Finery forge

Hearth (left) and trip hammer (centre) in a finery forge. In the back room (right) is a large pile of charcoal.

A finery forge is a hearth used to fine (i.e., produce) wrought iron, through the decarburization of the pig iron produced by blast furnaces. Finery forges were used as early as 3rd century BC, based on archaeological evidence found at a site in Tieshengguo, China.[1] The finery forge process was replaced by puddling process and the roller mill, both developed by Henry Cort in 1783-4, but not becoming widespread until after 1800.[2]

History

A finery forge was used to make wrought iron at least by the 3rd century BC in ancient China, based on the earliest archaeological specimens of cast and pig iron fined into wrought iron and steel found at the early Han Dynasty (202 BC – 220 AD) site at Tieshengguo.[1] Pigott speculates that the finery forge existed in the previous Warring States period (403–221 BC), because of the wrought iron items from China dating to that period and there is no documented evidence of the bloomery ever being used in China.[1] The fining process involved liquifying cast iron in a fining hearth and removing carbon from the molten cast iron through oxidation.[1] Wagner writes that in addition to the Han Dynasty hearths believed to be fining hearths, there is also pictoral evidence of the fining hearth from a Shandong tomb mural dated 1st to 2nd century AD, as well as a hint of written evidence in the 4th century AD Daoist text Taiping Jing.[3]
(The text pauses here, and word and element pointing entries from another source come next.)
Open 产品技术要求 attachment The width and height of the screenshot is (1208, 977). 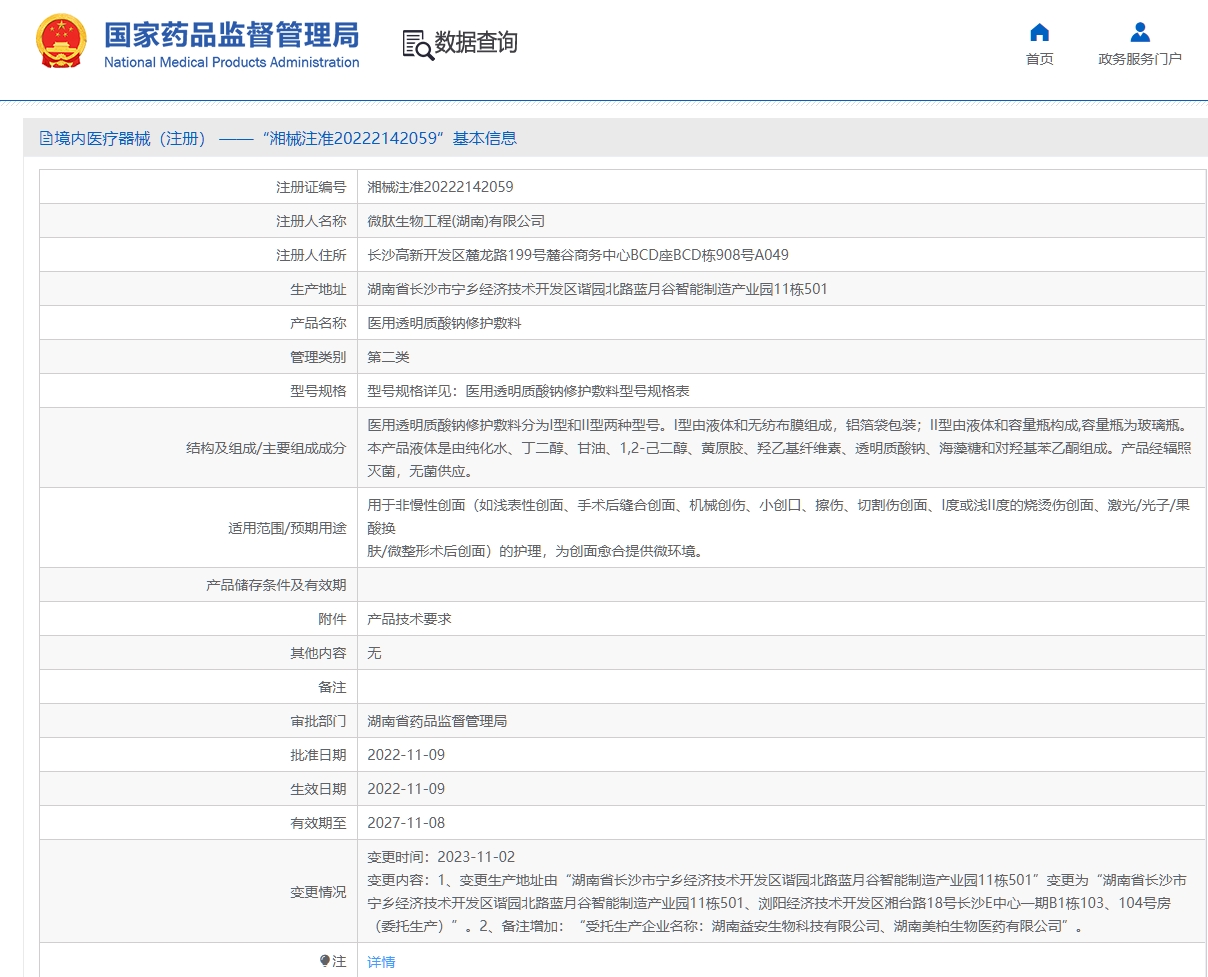409,619
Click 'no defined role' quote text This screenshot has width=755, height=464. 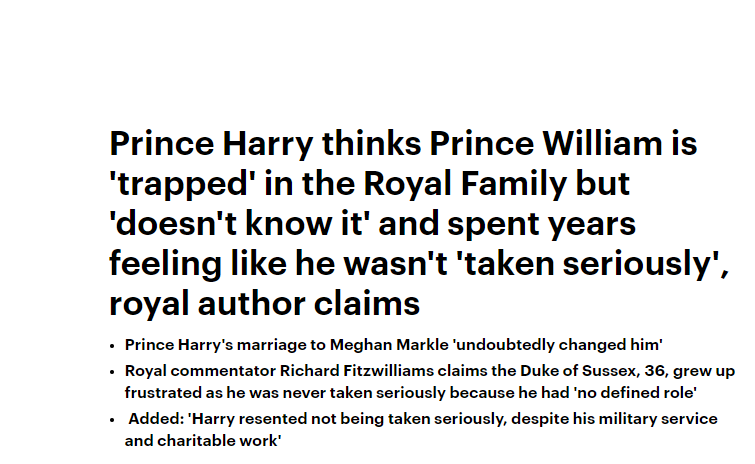pos(635,393)
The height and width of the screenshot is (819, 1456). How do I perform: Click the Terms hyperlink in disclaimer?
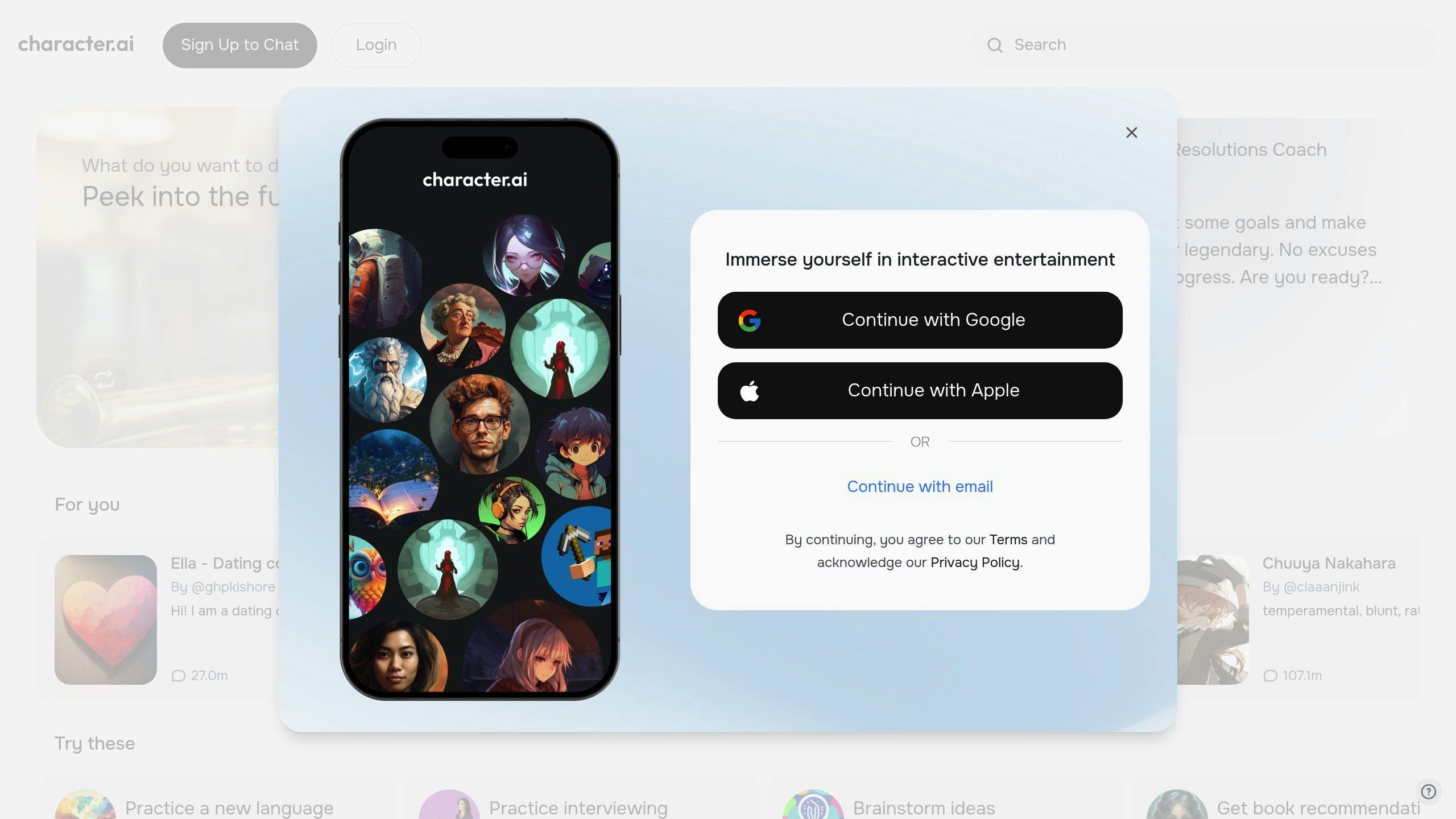pyautogui.click(x=1008, y=539)
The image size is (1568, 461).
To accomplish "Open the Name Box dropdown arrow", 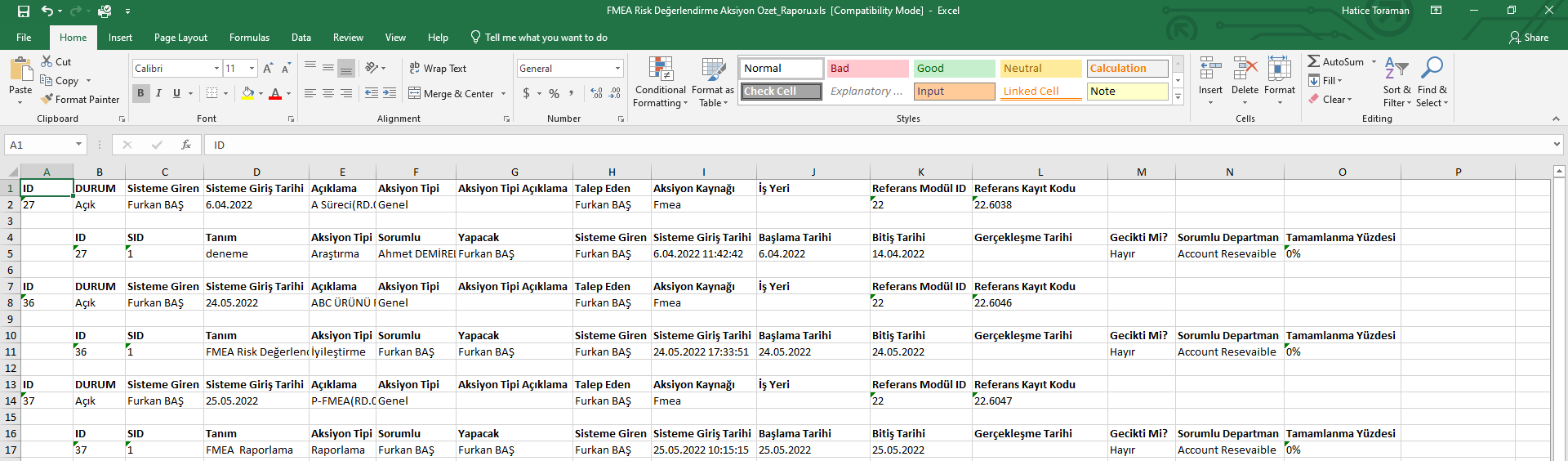I will tap(78, 145).
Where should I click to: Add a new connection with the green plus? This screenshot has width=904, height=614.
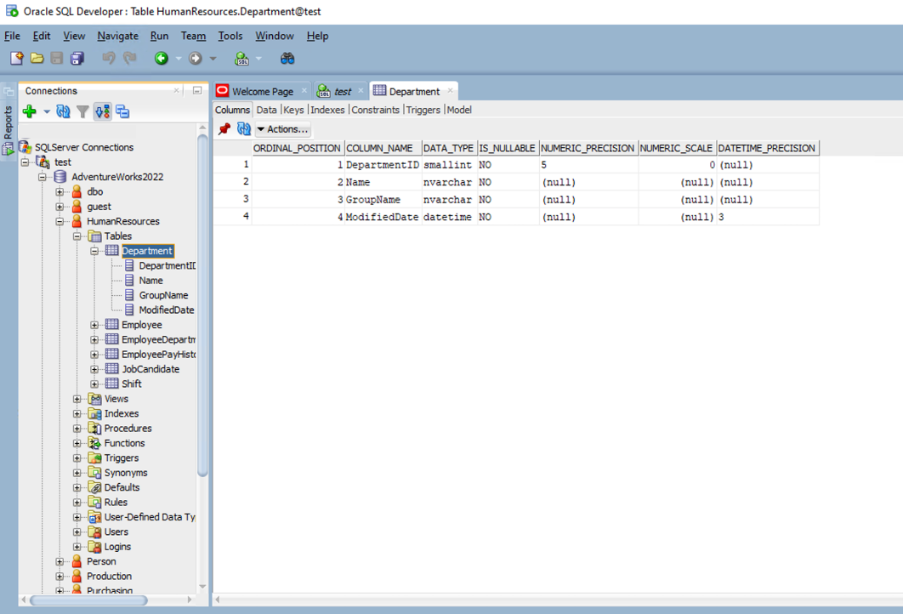29,111
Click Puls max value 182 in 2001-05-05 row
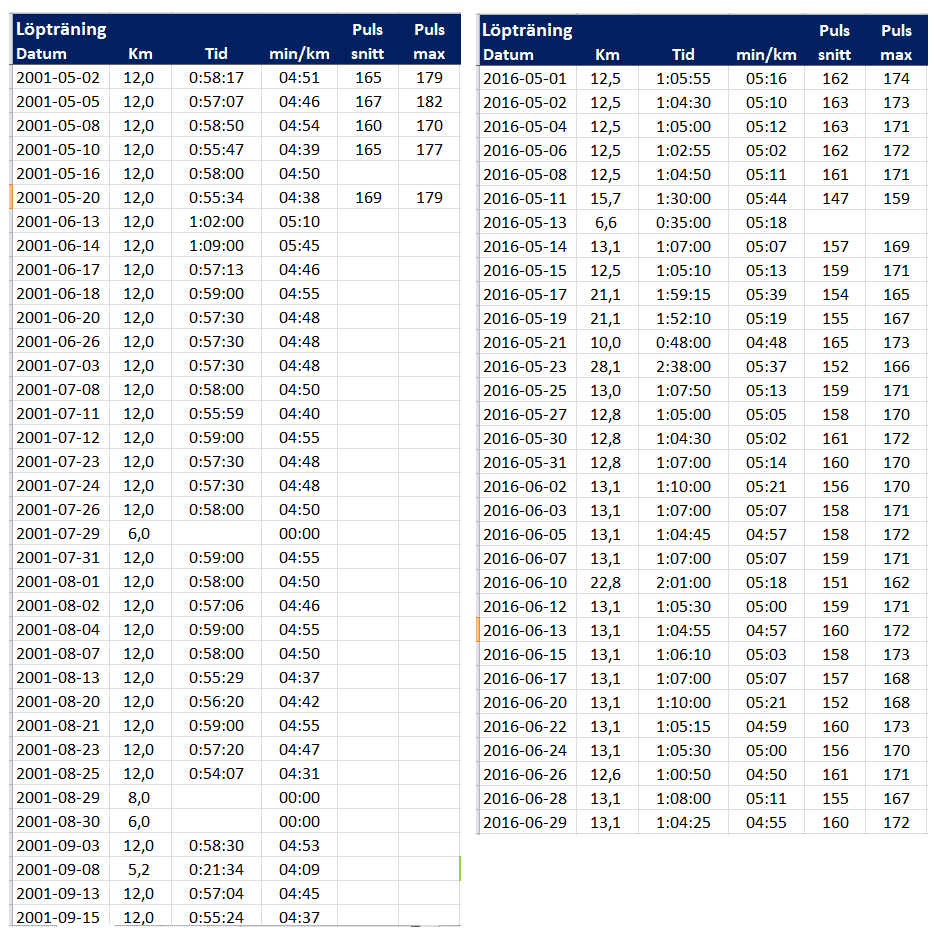The height and width of the screenshot is (943, 935). coord(429,102)
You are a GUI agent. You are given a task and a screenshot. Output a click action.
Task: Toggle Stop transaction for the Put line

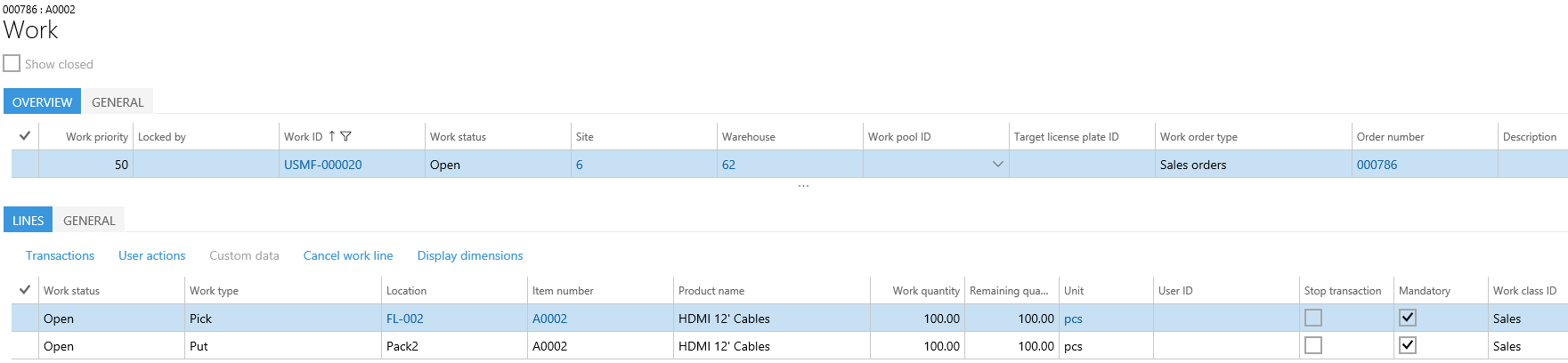click(1313, 345)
In Europe, the finery forge process began to be replaced from the late 18th century by others, of which puddling was the most successful, though some continued in use through the mid-19th century. The new methods used mineral fuel (coal or coke), and freed the iron industry from its dependence on wood to make charcoal.

Types

Interior of the preserved Walloon forge in Österbybruk, Uppland

There were several types of finery forges.

German forge

The dominant type in Sweden was the German forge, which had a single hearth that was used for all processes.

Walloon forge

In Swedish Uppland north of Stockholm and certain adjacent provinces, another kind known as the Walloon forge was used, mainly for the production of a particularly pure kind of iron known as oregrounds iron, which was exported to England to make blister steel. Its purity depended on the use of ore from the Dannemora mine. The Walloon forge was virtually the only kind used in Great Britain.

The forge had two kinds of hearths, the finery and the chafery.

Lancashire forge

Main article: Lancashire hearth

Process

In the finery, a workman known as the "finer" remelted pig iron so as to oxidise the carbon (and silicon). This produced a lump of iron (with some slag) known as a bloom. This was consolidated using a water-powered hammer (see trip hammer) and returned to the finery.

The next stages were undertaken by the "hammerman", who in some iron-making areas such as South Yorkshire was also known as the "stringsmith", heating his iron in a string-furnace. Because the bloom is highly porous, and its open spaces are full of slag, the hammerman's or stringsmith's tasks were to beat the heated bloom with a hammer to drive the molten slag out of it, and then to draw the bloom out into a bar to produce what was known as bar iron. In order to do this, he had to reheat the iron, for which he used the chafery. The fuel in the finery had to be charcoal, because impurities in any mineral fuel would affect the quality of the iron.

References

  1. 1.0 1.1 1.2 1.3 Pigott, Vincent C. (1999). The Archaeometallurgy of the Asian Old World. Philadelphia: University of Pennsylvania Museum of Archaeology and Anthropology. ISBN 0-924171-34-0, p. 186-187.
  2. Ayres, Robert (1989). "Technological Transformations and Long Waves". p. 12.
  3. Wagner, Donald B. (2001). The State and the Iron Industry in Han China. Copenhagen: Nordic Institute of Asian Studies Publishing. ISBN 87-87062-83-6.), pp. 80–83.